Most Americans have an impression of China as a country crammed with people. This is
largely true of the eastern half, where more than ninety percent of the nation’s 1.3 billion people live, but, as you journey westward along the Silk Road, leaving the cities behind, it becomes a land of mountain and desert. Our route will take us through the Taklamakan Desert and the Tianshan Mountains, where the Chinese live with a mΓ©lange of ethnic minority like the Uighurs, Kazaks and Mongolians, an empty landscape reminiscent of the red deserts and green mountains of Utah.

This is more than just an outdoor adventure. Certainly, hiking across the National Parks
along the Silk Road will be important, but we also want to know what the Chinese think of their outdoors spaces. Millions of Chinese tourists are beginning to fan out across the globe, and they will use the Outdoors differently than we do. They have a different understanding of how they are supposed to use their Outdoors. As China’s role in the world increases, their understanding of the Outdoors will increasingly affect our Outdoors, everywhere from Yellowstone to the Serengeti. Our goal is to figure out what that understanding is.

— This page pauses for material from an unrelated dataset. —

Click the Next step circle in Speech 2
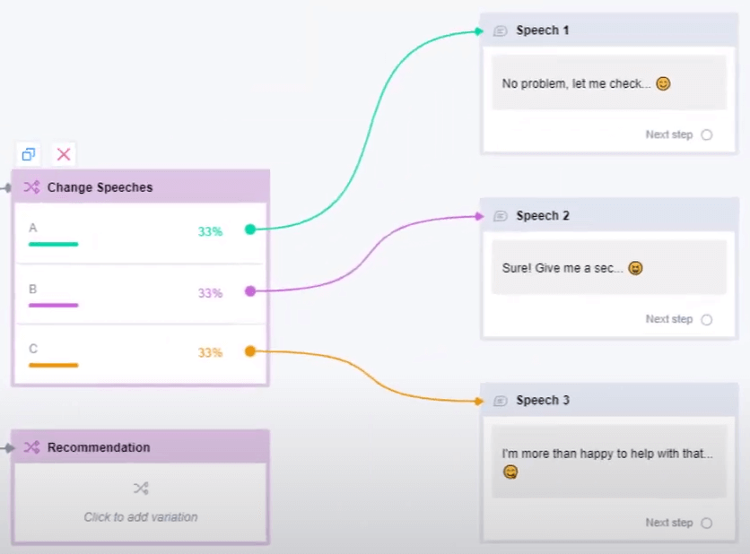The width and height of the screenshot is (750, 554). coord(707,320)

We chose hitchhiking as our method of travel because it will put us into contact with large numbers of everyday Chinese people, giving us the opportunity to question them about
what they think of their Outdoors (though, due to logistics, we understand that when going
to certain places, like Tianchi Tianshan National Park, we may have to find other means of transportation as there is little normal traffic in the area). Combining what people tell us while hitchhiking outside the parks with what people tell us while hiking in the parks, we will have a well-rounded understanding of what the Outdoors means to an average Chinese citizen.

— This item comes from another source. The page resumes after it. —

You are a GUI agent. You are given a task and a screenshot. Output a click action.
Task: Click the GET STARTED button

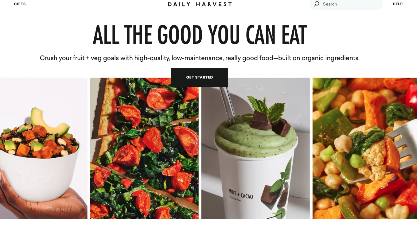click(200, 77)
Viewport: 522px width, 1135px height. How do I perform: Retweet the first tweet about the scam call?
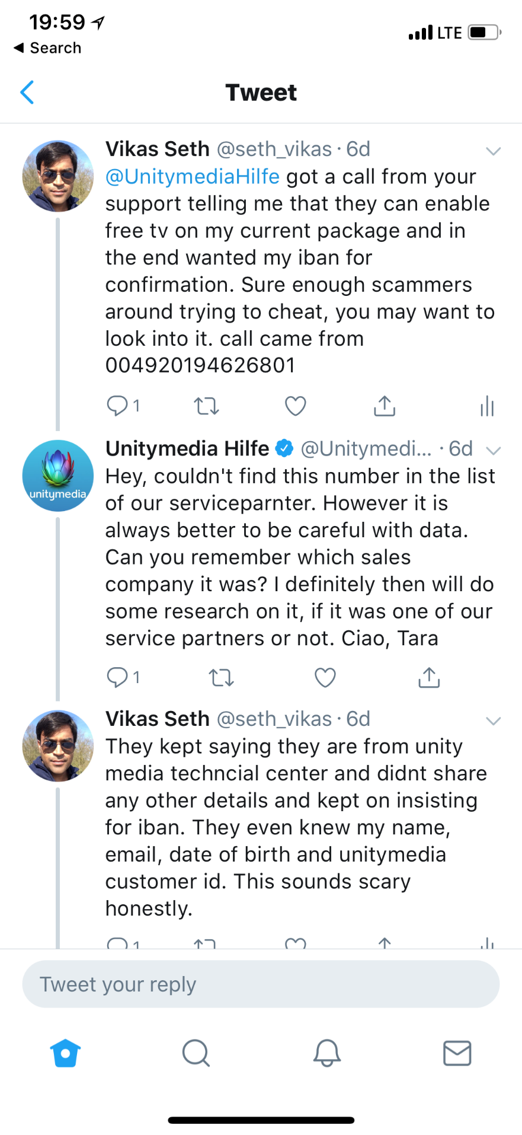point(206,406)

The two of us have the experience necessary to complete this project. First, Lee Moore has lived and worked in China for more than two years, doing graduate work entirely in
Mandarin at Nanjing University. With his experience, he will tackle the cultural, linguistic and logistical issues as they travel. Galen Burke is a professional photographer and videographer who has been concentrating on outdoor and sports photography. He will be filming the whole journey.

Both have worked for the National Park Service earlier in their careers, and both are avid
outdoorsmen, having hiked the entire Foothills Trail and parts of the Appalachian Trail together.